TASK OBJECTIVE: Every record below needs to be retyped exactly as it appears.

═══ EXTRACTED MATERIAL

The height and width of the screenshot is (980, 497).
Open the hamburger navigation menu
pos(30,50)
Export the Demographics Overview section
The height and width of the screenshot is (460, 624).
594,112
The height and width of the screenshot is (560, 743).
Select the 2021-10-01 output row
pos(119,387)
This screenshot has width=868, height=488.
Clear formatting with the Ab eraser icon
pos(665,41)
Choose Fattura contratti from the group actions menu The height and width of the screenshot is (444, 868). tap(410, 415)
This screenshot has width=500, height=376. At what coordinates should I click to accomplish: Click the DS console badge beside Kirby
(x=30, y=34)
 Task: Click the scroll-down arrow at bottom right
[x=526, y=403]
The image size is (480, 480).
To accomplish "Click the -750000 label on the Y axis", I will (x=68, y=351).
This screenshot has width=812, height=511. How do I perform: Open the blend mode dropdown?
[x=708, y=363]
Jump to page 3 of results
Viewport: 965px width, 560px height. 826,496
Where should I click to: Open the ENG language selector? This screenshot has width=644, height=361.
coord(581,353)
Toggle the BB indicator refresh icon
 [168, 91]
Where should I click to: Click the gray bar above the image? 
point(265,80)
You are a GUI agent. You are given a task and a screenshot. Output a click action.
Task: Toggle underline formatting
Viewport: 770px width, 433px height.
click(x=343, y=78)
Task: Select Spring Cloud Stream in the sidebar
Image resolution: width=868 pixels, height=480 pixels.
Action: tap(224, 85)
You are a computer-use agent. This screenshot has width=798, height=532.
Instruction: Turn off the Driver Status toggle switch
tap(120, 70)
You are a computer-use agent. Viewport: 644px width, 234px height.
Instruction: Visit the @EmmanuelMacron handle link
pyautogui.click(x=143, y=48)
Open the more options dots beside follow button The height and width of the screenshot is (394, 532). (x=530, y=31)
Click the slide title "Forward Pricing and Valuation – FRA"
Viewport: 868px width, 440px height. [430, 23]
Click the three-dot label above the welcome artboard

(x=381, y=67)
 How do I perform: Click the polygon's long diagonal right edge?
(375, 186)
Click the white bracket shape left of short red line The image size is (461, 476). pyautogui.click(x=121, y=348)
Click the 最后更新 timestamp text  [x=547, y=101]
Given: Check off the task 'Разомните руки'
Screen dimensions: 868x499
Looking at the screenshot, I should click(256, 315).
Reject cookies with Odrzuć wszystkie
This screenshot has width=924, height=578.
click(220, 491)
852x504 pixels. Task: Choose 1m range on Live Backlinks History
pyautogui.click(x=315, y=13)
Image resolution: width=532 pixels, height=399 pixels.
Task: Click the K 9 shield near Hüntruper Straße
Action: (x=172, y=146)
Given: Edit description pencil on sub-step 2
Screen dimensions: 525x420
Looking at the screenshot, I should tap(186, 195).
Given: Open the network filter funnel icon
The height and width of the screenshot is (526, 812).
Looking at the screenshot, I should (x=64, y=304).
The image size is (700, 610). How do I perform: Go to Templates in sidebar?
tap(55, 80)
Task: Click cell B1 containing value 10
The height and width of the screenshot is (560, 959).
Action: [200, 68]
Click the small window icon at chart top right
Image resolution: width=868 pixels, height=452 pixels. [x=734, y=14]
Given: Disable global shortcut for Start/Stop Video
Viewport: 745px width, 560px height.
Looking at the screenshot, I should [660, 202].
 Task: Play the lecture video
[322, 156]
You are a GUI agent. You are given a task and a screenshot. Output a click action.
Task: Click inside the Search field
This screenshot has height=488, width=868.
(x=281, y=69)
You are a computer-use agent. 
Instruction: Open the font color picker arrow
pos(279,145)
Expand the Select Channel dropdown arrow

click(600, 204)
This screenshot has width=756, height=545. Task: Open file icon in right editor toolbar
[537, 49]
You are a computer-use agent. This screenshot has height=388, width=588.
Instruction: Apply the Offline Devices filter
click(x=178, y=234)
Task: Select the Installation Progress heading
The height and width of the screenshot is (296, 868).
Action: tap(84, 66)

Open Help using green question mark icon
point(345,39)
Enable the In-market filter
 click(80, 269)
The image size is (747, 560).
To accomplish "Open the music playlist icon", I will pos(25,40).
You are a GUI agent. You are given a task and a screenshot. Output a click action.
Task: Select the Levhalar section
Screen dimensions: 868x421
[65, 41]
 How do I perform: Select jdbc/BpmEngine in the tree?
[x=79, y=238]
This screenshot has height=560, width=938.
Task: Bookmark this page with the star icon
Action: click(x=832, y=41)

══════

EXERCISE OUTPUT:
The height and width of the screenshot is (980, 497).
Open the hamburger navigation menu
pos(30,50)
Export the Demographics Overview section
The height and width of the screenshot is (460, 624).
594,112
The height and width of the screenshot is (560, 743).
Select the 2021-10-01 output row
pos(119,387)
This screenshot has width=868, height=488.
Clear formatting with the Ab eraser icon
pos(665,41)
Choose Fattura contratti from the group actions menu The height and width of the screenshot is (444, 868). tap(410, 415)
This screenshot has width=500, height=376. At what coordinates should I click to accomplish: Click the DS console badge beside Kirby
(x=30, y=34)
 Task: Click the scroll-down arrow at bottom right
[x=526, y=403]
The image size is (480, 480).
To accomplish "Click the -750000 label on the Y axis", I will (x=68, y=351).
This screenshot has width=812, height=511. How do I perform: Open the blend mode dropdown?
[x=708, y=363]
Jump to page 3 of results
Viewport: 965px width, 560px height. 826,496
Where should I click to: Open the ENG language selector? This screenshot has width=644, height=361.
coord(581,353)
Toggle the BB indicator refresh icon
 [168, 91]
Where should I click to: Click the gray bar above the image? 
point(265,80)
You are a GUI agent. You are given a task and a screenshot. Output a click action.
Task: Toggle underline formatting
Viewport: 770px width, 433px height.
click(x=343, y=78)
Task: Select Spring Cloud Stream in the sidebar
Image resolution: width=868 pixels, height=480 pixels.
Action: tap(224, 85)
You are a computer-use agent. This screenshot has width=798, height=532.
Instruction: Turn off the Driver Status toggle switch
tap(120, 70)
You are a computer-use agent. Viewport: 644px width, 234px height.
Instruction: Visit the @EmmanuelMacron handle link
pyautogui.click(x=143, y=48)
Open the more options dots beside follow button The height and width of the screenshot is (394, 532). (x=530, y=31)
Click the slide title "Forward Pricing and Valuation – FRA"
Viewport: 868px width, 440px height. [430, 23]
Click the three-dot label above the welcome artboard

(x=381, y=67)
 How do I perform: Click the polygon's long diagonal right edge?
(375, 186)
Click the white bracket shape left of short red line The image size is (461, 476). pyautogui.click(x=121, y=348)
Click the 最后更新 timestamp text  [x=547, y=101]
Given: Check off the task 'Разомните руки'
Screen dimensions: 868x499
Looking at the screenshot, I should click(256, 315).
Reject cookies with Odrzuć wszystkie
This screenshot has width=924, height=578.
click(220, 491)
852x504 pixels. Task: Choose 1m range on Live Backlinks History
pyautogui.click(x=315, y=13)
Image resolution: width=532 pixels, height=399 pixels.
Task: Click the K 9 shield near Hüntruper Straße
Action: (x=172, y=146)
Given: Edit description pencil on sub-step 2
Screen dimensions: 525x420
Looking at the screenshot, I should tap(186, 195).
Given: Open the network filter funnel icon
The height and width of the screenshot is (526, 812).
Looking at the screenshot, I should (x=64, y=304).
The image size is (700, 610). How do I perform: Go to Templates in sidebar?
tap(55, 80)
Task: Click cell B1 containing value 10
The height and width of the screenshot is (560, 959).
Action: [200, 68]
Click the small window icon at chart top right
Image resolution: width=868 pixels, height=452 pixels. [x=734, y=14]
Given: Disable global shortcut for Start/Stop Video
Viewport: 745px width, 560px height.
Looking at the screenshot, I should [660, 202].
 Task: Play the lecture video
[322, 156]
You are a GUI agent. You are given a task and a screenshot. Output a click action.
Task: Click inside the Search field
This screenshot has height=488, width=868.
(x=281, y=69)
You are a computer-use agent. 
Instruction: Open the font color picker arrow
pos(279,145)
Expand the Select Channel dropdown arrow

click(600, 204)
This screenshot has width=756, height=545. Task: Open file icon in right editor toolbar
[537, 49]
You are a computer-use agent. This screenshot has height=388, width=588.
Instruction: Apply the Offline Devices filter
click(x=178, y=234)
Task: Select the Installation Progress heading
The height and width of the screenshot is (296, 868).
Action: tap(84, 66)

Open Help using green question mark icon
point(345,39)
Enable the In-market filter
 click(80, 269)
The image size is (747, 560).
To accomplish "Open the music playlist icon", I will pos(25,40).
You are a GUI agent. You are given a task and a screenshot. Output a click action.
Task: Select the Levhalar section
Screen dimensions: 868x421
[65, 41]
 How do I perform: Select jdbc/BpmEngine in the tree?
[x=79, y=238]
This screenshot has height=560, width=938.
Task: Bookmark this page with the star icon
Action: click(x=832, y=41)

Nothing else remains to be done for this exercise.